Question

The enthalpy of vaporization of water at ${100}^o$C is $40.63$ KJ $mo{l}^{-1}$. The value $\Delta E$ for this process would be:

• A. $37.53$ KJ $mo{l}^{-1}$
• B. $39.08$ KJ $mo{l}^{-1}$
• C. $42.19$ KJ $mo{l}^{-1}$
• D. $43.73$ KJ $mo{l}^{-1}$

Answer 1

The correct option is A $37.53$ KJ $mo{l}^{-1}$

Solution:- (A) $37.53KJ/mol$

We know that for gaseous reactants and products , we have a relation between standard enthalpy of vapourization $\left({\Delta H}_{vap.}\right)$ and standard internal energy $\left(\Delta E\right)$ as-

${\Delta H}_{vap.}=\Delta E+\Delta n_{g}RT$

whereas,

$\Delta n_g=n_2-n_1$, i.e., difference between no. of moles of reactant and product.

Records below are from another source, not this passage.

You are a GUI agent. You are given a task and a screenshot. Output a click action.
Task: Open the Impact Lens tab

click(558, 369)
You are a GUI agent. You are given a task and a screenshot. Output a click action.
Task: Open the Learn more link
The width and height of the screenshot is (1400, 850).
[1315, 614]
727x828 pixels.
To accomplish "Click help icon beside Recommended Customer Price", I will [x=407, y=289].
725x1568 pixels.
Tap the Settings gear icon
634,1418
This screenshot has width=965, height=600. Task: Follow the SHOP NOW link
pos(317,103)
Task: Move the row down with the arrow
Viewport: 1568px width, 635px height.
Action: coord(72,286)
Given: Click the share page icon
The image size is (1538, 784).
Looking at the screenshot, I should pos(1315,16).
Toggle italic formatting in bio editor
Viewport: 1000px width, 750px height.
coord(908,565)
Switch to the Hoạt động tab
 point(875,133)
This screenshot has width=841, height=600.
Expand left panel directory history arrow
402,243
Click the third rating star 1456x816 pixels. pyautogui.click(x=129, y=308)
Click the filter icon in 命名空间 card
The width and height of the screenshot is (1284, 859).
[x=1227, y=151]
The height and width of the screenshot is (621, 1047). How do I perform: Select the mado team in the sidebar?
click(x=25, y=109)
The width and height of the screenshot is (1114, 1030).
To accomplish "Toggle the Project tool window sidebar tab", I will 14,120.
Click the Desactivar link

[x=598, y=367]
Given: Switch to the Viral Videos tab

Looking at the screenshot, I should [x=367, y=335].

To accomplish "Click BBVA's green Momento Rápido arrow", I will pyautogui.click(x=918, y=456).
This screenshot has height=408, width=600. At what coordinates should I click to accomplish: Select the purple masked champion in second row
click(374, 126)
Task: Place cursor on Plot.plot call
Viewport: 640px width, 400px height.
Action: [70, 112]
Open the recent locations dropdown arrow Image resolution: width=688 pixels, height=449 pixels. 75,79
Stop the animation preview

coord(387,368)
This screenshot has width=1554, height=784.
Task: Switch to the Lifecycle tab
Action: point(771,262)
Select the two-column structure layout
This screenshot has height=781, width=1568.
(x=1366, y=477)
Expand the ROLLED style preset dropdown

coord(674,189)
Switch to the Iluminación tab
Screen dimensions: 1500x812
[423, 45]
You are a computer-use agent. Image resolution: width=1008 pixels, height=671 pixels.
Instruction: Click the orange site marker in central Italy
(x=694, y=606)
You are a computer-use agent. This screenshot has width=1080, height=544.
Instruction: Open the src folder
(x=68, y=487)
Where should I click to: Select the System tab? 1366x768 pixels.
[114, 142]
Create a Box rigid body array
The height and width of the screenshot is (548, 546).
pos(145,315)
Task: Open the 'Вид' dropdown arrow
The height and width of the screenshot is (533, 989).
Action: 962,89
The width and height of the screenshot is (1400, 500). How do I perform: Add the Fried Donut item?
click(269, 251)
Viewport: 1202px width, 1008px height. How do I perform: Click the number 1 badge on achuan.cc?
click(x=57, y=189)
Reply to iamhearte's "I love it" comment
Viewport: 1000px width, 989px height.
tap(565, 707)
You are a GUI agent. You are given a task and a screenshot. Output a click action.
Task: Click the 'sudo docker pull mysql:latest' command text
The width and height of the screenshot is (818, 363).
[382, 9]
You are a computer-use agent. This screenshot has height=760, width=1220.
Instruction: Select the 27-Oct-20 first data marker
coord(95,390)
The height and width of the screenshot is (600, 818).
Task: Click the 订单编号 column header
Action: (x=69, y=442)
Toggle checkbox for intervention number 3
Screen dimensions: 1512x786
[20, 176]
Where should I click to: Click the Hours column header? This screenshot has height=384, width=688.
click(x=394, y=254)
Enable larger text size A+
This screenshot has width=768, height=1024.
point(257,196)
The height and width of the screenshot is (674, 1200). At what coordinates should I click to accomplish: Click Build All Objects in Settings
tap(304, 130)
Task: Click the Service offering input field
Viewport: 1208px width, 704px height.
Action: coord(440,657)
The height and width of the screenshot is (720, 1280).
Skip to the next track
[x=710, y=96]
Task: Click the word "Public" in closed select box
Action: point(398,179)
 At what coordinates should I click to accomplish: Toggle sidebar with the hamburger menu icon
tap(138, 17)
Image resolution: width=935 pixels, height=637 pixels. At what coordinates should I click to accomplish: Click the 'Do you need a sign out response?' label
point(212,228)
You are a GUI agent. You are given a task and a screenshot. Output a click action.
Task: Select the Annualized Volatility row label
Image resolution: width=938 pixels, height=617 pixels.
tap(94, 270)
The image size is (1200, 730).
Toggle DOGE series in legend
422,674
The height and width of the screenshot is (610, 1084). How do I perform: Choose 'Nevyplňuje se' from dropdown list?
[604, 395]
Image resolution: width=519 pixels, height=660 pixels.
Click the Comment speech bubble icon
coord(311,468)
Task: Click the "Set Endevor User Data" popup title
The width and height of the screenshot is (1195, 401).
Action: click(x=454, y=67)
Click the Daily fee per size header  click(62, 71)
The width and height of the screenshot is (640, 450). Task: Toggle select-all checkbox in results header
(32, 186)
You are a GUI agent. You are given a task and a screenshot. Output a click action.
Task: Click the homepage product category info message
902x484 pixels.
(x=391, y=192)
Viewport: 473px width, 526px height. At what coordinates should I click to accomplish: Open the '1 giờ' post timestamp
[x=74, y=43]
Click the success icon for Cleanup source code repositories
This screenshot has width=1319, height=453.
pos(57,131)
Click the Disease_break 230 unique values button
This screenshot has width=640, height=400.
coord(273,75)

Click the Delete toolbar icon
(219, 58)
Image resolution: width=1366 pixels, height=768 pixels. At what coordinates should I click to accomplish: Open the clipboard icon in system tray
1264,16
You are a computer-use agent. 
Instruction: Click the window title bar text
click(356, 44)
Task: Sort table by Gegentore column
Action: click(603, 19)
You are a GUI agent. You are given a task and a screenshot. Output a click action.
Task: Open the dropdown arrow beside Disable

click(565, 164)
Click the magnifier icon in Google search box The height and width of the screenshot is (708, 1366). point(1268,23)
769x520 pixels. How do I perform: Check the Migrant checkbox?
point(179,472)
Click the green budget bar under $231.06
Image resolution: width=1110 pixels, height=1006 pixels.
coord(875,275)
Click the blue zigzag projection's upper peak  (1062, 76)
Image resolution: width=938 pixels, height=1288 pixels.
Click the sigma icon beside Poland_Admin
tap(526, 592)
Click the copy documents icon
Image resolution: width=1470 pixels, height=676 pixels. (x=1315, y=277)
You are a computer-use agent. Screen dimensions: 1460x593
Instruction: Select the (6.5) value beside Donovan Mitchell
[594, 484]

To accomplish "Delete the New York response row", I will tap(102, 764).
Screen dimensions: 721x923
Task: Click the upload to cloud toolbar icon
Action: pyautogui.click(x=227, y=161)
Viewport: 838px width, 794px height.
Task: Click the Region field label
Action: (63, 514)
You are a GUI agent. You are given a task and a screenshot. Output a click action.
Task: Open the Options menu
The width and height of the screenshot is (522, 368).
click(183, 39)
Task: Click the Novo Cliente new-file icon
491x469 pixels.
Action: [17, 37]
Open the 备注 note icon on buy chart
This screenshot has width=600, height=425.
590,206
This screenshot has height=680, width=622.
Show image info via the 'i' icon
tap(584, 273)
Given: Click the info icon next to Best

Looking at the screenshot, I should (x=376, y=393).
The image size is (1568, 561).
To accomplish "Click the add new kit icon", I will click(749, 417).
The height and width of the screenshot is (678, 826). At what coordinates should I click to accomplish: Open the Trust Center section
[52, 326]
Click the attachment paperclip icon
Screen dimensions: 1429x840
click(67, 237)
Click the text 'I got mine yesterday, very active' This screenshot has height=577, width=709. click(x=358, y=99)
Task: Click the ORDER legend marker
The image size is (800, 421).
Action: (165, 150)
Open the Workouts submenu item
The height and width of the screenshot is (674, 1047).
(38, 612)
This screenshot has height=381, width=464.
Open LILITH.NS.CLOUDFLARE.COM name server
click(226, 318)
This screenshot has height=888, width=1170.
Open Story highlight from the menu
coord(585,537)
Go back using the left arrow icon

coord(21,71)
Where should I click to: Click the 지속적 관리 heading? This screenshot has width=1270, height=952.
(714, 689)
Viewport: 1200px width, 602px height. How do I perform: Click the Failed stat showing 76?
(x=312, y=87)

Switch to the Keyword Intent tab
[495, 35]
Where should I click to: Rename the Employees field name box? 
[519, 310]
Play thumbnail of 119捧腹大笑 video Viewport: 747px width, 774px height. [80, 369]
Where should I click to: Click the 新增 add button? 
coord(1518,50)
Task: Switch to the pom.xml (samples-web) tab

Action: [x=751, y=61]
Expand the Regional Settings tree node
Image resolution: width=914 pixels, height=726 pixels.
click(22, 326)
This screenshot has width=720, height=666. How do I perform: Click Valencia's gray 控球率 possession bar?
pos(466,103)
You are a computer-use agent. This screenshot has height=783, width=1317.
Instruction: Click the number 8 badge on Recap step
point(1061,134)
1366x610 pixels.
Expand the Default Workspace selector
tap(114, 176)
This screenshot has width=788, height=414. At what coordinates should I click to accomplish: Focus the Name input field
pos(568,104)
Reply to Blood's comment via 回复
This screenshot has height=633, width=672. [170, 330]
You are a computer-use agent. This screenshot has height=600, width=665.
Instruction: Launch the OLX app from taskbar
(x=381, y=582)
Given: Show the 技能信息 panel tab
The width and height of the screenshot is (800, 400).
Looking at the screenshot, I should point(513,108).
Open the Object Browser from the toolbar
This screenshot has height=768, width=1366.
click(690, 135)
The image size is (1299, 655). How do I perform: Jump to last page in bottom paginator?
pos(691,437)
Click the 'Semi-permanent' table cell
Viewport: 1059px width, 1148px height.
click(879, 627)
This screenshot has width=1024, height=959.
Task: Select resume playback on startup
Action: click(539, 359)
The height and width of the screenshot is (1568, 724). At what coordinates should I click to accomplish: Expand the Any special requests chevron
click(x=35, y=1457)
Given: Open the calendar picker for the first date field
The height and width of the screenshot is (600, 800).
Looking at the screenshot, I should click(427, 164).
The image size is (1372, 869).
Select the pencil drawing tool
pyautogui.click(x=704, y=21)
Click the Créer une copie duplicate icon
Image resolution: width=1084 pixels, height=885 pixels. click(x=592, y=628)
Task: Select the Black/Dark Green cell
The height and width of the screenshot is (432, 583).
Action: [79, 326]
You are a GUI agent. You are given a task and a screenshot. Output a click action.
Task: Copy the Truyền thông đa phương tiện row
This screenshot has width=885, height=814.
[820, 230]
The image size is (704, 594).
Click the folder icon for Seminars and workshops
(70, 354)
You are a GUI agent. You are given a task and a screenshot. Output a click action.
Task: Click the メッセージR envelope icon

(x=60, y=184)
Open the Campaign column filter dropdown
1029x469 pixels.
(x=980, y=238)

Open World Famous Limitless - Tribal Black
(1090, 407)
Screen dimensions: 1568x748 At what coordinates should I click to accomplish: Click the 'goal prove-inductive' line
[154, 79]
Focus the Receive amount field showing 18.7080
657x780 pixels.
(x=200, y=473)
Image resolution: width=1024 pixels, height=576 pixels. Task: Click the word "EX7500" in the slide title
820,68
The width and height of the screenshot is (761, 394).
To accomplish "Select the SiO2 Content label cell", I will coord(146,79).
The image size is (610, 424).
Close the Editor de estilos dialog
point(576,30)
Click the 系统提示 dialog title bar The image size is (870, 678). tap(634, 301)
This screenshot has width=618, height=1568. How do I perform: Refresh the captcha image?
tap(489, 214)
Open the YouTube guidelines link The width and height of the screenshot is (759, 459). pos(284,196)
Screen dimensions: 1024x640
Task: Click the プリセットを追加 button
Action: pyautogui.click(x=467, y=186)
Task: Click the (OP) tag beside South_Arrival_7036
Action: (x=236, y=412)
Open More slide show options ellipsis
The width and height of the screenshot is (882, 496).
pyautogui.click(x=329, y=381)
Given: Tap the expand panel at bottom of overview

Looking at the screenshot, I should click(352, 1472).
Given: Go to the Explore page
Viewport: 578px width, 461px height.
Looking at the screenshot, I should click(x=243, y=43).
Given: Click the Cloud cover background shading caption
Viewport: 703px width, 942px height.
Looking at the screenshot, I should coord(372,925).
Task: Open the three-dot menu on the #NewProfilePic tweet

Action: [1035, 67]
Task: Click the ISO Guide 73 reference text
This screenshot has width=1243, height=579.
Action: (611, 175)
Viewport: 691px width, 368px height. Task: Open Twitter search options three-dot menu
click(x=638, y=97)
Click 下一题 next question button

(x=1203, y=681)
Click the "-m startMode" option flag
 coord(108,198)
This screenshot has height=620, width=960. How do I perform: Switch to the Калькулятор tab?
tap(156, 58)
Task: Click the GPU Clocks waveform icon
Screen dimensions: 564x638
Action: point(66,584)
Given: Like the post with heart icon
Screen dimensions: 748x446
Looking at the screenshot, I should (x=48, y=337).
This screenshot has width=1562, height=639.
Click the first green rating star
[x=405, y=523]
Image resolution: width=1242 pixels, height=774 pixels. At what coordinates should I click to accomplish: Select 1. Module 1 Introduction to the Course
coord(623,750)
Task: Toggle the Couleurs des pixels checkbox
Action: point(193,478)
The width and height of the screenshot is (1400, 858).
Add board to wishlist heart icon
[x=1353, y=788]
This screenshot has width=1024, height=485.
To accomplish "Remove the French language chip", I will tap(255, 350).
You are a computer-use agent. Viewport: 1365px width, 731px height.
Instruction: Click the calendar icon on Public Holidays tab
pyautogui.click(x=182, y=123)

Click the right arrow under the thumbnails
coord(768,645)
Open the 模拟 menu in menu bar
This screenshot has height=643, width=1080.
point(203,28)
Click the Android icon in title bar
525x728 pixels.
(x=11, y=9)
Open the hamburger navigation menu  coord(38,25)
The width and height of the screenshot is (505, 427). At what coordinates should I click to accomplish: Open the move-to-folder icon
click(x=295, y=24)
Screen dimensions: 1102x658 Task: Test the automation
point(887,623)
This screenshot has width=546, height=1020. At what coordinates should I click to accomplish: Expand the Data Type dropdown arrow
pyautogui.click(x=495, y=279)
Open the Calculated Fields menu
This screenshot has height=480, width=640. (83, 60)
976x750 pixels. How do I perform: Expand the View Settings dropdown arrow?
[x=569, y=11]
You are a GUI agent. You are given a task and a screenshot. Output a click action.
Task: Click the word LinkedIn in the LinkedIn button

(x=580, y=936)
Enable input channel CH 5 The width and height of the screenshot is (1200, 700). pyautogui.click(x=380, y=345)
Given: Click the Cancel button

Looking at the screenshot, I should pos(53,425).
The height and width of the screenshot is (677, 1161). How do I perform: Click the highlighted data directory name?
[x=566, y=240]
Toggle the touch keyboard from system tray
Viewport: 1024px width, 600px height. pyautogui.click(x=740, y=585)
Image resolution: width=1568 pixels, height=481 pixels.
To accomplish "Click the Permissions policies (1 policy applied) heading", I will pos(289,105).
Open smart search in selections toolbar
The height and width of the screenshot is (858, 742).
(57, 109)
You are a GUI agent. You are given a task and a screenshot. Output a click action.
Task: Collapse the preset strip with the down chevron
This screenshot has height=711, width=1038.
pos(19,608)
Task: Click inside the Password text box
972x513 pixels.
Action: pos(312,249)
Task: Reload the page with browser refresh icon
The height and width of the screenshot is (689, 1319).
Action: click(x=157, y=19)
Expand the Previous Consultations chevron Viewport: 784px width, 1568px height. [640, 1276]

For vapourization of water,

${H_{2}O}_{\left(l\right)}⟶{H_{2}O}_{\left(g\right)}$

$\therefore \Delta n_g=1-0=1$

$T=100℃=(100+273)=373K$

$\therefore {\Delta H}_{vap.}=\Delta E+\Delta n_{g}RT$

$\Rightarrow \Delta E={\Delta H}_{vap.}-\Delta n_{g}RT=40.63-(1\times 8.314\times {10}^{-3}\times 373)=37.53KJ/mol$

Hence the value $\Delta E$ for this process will be $37.53KJ/mol$.